[Stored data entries]
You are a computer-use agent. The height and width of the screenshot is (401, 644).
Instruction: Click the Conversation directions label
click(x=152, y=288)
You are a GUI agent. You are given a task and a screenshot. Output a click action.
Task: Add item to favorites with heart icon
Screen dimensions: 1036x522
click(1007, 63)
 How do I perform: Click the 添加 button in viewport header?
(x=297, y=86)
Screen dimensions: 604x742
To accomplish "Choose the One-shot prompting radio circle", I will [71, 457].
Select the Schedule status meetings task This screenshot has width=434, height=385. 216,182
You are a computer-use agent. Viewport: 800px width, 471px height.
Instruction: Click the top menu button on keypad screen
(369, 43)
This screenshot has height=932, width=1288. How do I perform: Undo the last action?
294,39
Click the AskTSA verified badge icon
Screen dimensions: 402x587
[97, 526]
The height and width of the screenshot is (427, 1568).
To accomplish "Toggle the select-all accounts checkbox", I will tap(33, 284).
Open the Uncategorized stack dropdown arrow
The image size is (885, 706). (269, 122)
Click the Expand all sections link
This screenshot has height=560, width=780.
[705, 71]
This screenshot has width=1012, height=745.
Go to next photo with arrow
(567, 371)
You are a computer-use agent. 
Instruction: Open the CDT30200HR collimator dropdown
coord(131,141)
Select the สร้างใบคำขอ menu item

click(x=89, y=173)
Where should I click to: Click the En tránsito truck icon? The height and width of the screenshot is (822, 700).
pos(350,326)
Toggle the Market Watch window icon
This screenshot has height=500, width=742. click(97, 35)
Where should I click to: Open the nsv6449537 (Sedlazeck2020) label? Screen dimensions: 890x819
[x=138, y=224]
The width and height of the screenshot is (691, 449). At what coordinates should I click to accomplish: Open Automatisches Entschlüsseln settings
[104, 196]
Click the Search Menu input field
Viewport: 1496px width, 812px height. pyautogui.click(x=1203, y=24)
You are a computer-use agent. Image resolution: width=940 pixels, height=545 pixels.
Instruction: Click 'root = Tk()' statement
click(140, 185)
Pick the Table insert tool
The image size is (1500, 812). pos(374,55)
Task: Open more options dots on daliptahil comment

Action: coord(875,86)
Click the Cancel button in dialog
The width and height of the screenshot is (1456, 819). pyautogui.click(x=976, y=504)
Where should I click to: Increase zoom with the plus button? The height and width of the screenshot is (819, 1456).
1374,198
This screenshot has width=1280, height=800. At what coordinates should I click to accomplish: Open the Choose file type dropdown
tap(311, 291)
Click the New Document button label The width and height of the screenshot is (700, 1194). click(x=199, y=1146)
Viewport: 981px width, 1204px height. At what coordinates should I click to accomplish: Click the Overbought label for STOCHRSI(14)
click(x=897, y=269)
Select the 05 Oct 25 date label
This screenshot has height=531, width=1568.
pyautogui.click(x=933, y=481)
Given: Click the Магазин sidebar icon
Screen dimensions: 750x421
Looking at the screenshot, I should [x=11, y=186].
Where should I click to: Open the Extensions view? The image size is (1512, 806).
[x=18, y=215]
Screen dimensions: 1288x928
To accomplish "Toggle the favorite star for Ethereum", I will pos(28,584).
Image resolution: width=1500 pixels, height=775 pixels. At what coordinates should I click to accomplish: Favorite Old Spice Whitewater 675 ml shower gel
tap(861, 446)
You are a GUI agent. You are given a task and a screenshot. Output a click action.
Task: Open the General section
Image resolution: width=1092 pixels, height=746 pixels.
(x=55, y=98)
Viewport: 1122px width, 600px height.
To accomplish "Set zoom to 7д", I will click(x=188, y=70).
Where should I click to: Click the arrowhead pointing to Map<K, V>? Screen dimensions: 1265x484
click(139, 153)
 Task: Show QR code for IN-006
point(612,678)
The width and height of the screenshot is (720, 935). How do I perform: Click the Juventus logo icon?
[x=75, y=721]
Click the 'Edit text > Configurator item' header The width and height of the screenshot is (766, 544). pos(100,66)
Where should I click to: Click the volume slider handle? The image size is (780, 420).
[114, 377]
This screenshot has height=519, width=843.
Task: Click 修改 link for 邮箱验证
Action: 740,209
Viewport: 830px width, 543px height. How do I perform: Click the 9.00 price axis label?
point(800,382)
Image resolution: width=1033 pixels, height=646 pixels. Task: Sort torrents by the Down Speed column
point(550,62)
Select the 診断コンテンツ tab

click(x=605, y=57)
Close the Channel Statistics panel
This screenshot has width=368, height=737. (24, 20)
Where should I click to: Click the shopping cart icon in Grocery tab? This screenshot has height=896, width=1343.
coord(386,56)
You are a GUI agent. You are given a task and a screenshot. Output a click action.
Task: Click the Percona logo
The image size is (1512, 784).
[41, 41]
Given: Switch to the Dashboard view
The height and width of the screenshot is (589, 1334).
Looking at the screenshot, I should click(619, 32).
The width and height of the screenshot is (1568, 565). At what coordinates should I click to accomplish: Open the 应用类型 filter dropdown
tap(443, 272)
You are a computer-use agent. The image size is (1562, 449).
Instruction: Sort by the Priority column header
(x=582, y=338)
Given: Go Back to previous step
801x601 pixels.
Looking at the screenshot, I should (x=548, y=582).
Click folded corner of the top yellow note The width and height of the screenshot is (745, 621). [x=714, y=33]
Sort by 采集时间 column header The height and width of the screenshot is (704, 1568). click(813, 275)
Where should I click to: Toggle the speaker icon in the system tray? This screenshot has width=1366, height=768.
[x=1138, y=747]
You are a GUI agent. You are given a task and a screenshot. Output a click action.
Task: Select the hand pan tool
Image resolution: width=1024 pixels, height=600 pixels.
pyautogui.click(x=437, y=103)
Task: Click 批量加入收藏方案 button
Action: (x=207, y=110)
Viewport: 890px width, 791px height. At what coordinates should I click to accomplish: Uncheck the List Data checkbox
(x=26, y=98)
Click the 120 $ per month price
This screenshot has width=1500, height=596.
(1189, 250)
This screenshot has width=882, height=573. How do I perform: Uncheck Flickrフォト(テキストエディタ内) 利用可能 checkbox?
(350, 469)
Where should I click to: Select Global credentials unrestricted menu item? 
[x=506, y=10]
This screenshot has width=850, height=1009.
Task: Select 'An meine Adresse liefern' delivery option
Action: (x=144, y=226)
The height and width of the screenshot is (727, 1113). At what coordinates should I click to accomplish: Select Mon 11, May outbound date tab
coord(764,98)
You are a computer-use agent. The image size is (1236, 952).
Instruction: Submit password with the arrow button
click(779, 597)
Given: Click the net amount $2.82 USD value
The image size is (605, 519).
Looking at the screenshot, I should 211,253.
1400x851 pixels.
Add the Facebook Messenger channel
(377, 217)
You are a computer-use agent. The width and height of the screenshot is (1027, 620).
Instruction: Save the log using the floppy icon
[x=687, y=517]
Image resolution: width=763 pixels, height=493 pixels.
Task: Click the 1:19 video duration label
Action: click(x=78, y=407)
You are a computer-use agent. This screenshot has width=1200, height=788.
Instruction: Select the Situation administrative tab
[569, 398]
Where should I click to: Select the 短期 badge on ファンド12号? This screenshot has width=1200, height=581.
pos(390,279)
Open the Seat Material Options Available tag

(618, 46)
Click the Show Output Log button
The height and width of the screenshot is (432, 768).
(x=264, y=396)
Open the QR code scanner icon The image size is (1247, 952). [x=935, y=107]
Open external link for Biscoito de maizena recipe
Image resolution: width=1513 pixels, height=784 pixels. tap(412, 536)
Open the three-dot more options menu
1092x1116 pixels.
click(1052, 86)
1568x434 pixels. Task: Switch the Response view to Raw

_Work item_
All of the records above must be reproduced exactly.

_Exercise output_
You are a computer-use agent. The height and width of the screenshot is (401, 644).
Instruction: Click the Conversation directions label
click(x=152, y=288)
You are a GUI agent. You are given a task and a screenshot. Output a click action.
Task: Add item to favorites with heart icon
Screen dimensions: 1036x522
click(1007, 63)
 How do I perform: Click the 添加 button in viewport header?
(x=297, y=86)
Screen dimensions: 604x742
To accomplish "Choose the One-shot prompting radio circle", I will [71, 457].
Select the Schedule status meetings task This screenshot has width=434, height=385. 216,182
You are a computer-use agent. Viewport: 800px width, 471px height.
Instruction: Click the top menu button on keypad screen
(369, 43)
This screenshot has height=932, width=1288. How do I perform: Undo the last action?
294,39
Click the AskTSA verified badge icon
Screen dimensions: 402x587
[97, 526]
The height and width of the screenshot is (427, 1568).
To accomplish "Toggle the select-all accounts checkbox", I will tap(33, 284).
Open the Uncategorized stack dropdown arrow
The image size is (885, 706). (269, 122)
Click the Expand all sections link
This screenshot has height=560, width=780.
[705, 71]
This screenshot has width=1012, height=745.
Go to next photo with arrow
(567, 371)
You are a computer-use agent. 
Instruction: Open the CDT30200HR collimator dropdown
coord(131,141)
Select the สร้างใบคำขอ menu item

click(x=89, y=173)
Where should I click to: Click the En tránsito truck icon? The height and width of the screenshot is (822, 700).
pos(350,326)
Toggle the Market Watch window icon
This screenshot has height=500, width=742. click(97, 35)
Where should I click to: Open the nsv6449537 (Sedlazeck2020) label? Screen dimensions: 890x819
[x=138, y=224]
The width and height of the screenshot is (691, 449). At what coordinates should I click to accomplish: Open Automatisches Entschlüsseln settings
[104, 196]
Click the Search Menu input field
Viewport: 1496px width, 812px height. pyautogui.click(x=1203, y=24)
You are a computer-use agent. Image resolution: width=940 pixels, height=545 pixels.
Instruction: Click 'root = Tk()' statement
click(140, 185)
Pick the Table insert tool
The image size is (1500, 812). pos(374,55)
Task: Open more options dots on daliptahil comment

Action: coord(875,86)
Click the Cancel button in dialog
The width and height of the screenshot is (1456, 819). pyautogui.click(x=976, y=504)
Where should I click to: Increase zoom with the plus button? The height and width of the screenshot is (819, 1456).
1374,198
This screenshot has width=1280, height=800. At what coordinates should I click to accomplish: Open the Choose file type dropdown
tap(311, 291)
Click the New Document button label The width and height of the screenshot is (700, 1194). click(x=199, y=1146)
Viewport: 981px width, 1204px height. At what coordinates should I click to accomplish: Click the Overbought label for STOCHRSI(14)
click(x=897, y=269)
Select the 05 Oct 25 date label
This screenshot has height=531, width=1568.
pyautogui.click(x=933, y=481)
Given: Click the Магазин sidebar icon
Screen dimensions: 750x421
Looking at the screenshot, I should [x=11, y=186].
Where should I click to: Open the Extensions view? The image size is (1512, 806).
[x=18, y=215]
Screen dimensions: 1288x928
To accomplish "Toggle the favorite star for Ethereum", I will pos(28,584).
Image resolution: width=1500 pixels, height=775 pixels. At what coordinates should I click to accomplish: Favorite Old Spice Whitewater 675 ml shower gel
tap(861, 446)
You are a GUI agent. You are given a task and a screenshot. Output a click action.
Task: Open the General section
Image resolution: width=1092 pixels, height=746 pixels.
(x=55, y=98)
Viewport: 1122px width, 600px height.
To accomplish "Set zoom to 7д", I will click(x=188, y=70).
Where should I click to: Click the arrowhead pointing to Map<K, V>? Screen dimensions: 1265x484
click(139, 153)
 Task: Show QR code for IN-006
point(612,678)
The width and height of the screenshot is (720, 935). How do I perform: Click the Juventus logo icon?
[x=75, y=721]
Click the 'Edit text > Configurator item' header The width and height of the screenshot is (766, 544). pos(100,66)
Where should I click to: Click the volume slider handle? The image size is (780, 420).
[114, 377]
This screenshot has height=519, width=843.
Task: Click 修改 link for 邮箱验证
Action: 740,209
Viewport: 830px width, 543px height. How do I perform: Click the 9.00 price axis label?
point(800,382)
Image resolution: width=1033 pixels, height=646 pixels. Task: Sort torrents by the Down Speed column
point(550,62)
Select the 診断コンテンツ tab

click(x=605, y=57)
Close the Channel Statistics panel
This screenshot has width=368, height=737. (24, 20)
Where should I click to: Click the shopping cart icon in Grocery tab? This screenshot has height=896, width=1343.
coord(386,56)
You are a GUI agent. You are given a task and a screenshot. Output a click action.
Task: Click the Percona logo
The image size is (1512, 784).
[41, 41]
Given: Switch to the Dashboard view
The height and width of the screenshot is (589, 1334).
Looking at the screenshot, I should click(619, 32).
The width and height of the screenshot is (1568, 565). At what coordinates should I click to accomplish: Open the 应用类型 filter dropdown
tap(443, 272)
You are a computer-use agent. The image size is (1562, 449).
Instruction: Sort by the Priority column header
(x=582, y=338)
Given: Go Back to previous step
801x601 pixels.
Looking at the screenshot, I should (x=548, y=582).
Click folded corner of the top yellow note The width and height of the screenshot is (745, 621). [x=714, y=33]
Sort by 采集时间 column header The height and width of the screenshot is (704, 1568). click(813, 275)
Where should I click to: Toggle the speaker icon in the system tray? This screenshot has width=1366, height=768.
[x=1138, y=747]
You are a GUI agent. You are given a task and a screenshot. Output a click action.
Task: Select the hand pan tool
Image resolution: width=1024 pixels, height=600 pixels.
pyautogui.click(x=437, y=103)
Task: Click 批量加入收藏方案 button
Action: (x=207, y=110)
Viewport: 890px width, 791px height. At what coordinates should I click to accomplish: Uncheck the List Data checkbox
(x=26, y=98)
Click the 120 $ per month price
This screenshot has width=1500, height=596.
(1189, 250)
This screenshot has width=882, height=573. How do I perform: Uncheck Flickrフォト(テキストエディタ内) 利用可能 checkbox?
(350, 469)
Where should I click to: Select Global credentials unrestricted menu item? 
[x=506, y=10]
This screenshot has width=850, height=1009.
Task: Select 'An meine Adresse liefern' delivery option
Action: (x=144, y=226)
The height and width of the screenshot is (727, 1113). At what coordinates should I click to accomplish: Select Mon 11, May outbound date tab
coord(764,98)
You are a computer-use agent. The image size is (1236, 952).
Instruction: Submit password with the arrow button
click(779, 597)
Given: Click the net amount $2.82 USD value
The image size is (605, 519).
Looking at the screenshot, I should 211,253.
1400x851 pixels.
Add the Facebook Messenger channel
(377, 217)
You are a computer-use agent. The width and height of the screenshot is (1027, 620).
Instruction: Save the log using the floppy icon
[x=687, y=517]
Image resolution: width=763 pixels, height=493 pixels.
Task: Click the 1:19 video duration label
Action: click(x=78, y=407)
You are a computer-use agent. This screenshot has width=1200, height=788.
Instruction: Select the Situation administrative tab
[569, 398]
Where should I click to: Select the 短期 badge on ファンド12号? This screenshot has width=1200, height=581.
pos(390,279)
Open the Seat Material Options Available tag

(618, 46)
Click the Show Output Log button
The height and width of the screenshot is (432, 768).
(x=264, y=396)
Open the QR code scanner icon The image size is (1247, 952). [x=935, y=107]
Open external link for Biscoito de maizena recipe
Image resolution: width=1513 pixels, height=784 pixels. tap(412, 536)
Open the three-dot more options menu
1092x1116 pixels.
click(1052, 86)
1568x434 pixels. Task: Switch the Response view to Raw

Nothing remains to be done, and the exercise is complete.